#### WHAT NEEDS TO BE DONE:
Keep only the lines of the records below that contain the string "size", treating uppercase and lowercase as different, and copy those lines out.

(Records from a data source)
---*---

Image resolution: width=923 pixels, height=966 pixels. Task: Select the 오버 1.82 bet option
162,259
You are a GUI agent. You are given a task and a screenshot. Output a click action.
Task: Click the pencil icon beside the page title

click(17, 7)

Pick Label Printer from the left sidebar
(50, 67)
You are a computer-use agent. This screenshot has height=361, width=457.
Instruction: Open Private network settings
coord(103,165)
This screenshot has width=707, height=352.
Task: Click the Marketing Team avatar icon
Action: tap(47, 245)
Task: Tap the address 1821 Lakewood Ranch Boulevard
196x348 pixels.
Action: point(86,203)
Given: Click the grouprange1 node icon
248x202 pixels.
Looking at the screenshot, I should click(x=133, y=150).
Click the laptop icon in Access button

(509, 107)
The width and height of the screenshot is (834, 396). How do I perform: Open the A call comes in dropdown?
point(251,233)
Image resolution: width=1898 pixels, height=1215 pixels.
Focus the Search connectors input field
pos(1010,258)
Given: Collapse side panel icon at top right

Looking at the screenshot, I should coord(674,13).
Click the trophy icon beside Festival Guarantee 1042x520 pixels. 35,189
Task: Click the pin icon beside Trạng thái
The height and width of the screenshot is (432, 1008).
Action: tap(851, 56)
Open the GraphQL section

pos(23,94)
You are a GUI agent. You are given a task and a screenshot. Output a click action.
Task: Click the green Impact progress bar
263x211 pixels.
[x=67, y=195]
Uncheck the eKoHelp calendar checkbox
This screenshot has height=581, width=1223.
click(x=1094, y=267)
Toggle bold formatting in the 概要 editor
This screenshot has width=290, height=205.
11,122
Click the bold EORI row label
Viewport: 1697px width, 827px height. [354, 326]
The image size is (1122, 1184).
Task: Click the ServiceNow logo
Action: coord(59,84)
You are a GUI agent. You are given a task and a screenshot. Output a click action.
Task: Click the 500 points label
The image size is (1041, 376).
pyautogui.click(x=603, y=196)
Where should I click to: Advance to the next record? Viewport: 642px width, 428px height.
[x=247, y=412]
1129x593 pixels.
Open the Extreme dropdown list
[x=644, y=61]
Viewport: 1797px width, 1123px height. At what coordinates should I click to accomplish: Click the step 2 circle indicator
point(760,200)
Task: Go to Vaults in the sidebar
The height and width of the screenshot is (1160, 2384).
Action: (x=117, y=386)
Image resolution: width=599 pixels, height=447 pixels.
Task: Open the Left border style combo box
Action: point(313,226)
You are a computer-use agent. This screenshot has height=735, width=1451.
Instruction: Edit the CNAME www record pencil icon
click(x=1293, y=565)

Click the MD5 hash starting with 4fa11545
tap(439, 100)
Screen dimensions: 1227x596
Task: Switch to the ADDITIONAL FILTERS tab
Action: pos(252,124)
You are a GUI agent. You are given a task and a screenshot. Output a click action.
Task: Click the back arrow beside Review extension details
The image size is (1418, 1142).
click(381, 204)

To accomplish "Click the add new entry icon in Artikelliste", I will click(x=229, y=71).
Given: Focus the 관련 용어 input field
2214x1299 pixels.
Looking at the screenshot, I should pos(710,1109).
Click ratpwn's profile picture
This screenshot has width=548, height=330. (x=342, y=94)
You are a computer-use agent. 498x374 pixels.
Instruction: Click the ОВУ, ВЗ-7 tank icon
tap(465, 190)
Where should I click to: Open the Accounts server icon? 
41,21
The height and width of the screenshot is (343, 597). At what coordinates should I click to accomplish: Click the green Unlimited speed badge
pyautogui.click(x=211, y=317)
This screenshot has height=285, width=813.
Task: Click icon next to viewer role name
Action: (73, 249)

---*---

#### RESULT OF THE EXERCISE:
The image size is (1122, 1184).
The image size is (1041, 376).
The image size is (1418, 1142).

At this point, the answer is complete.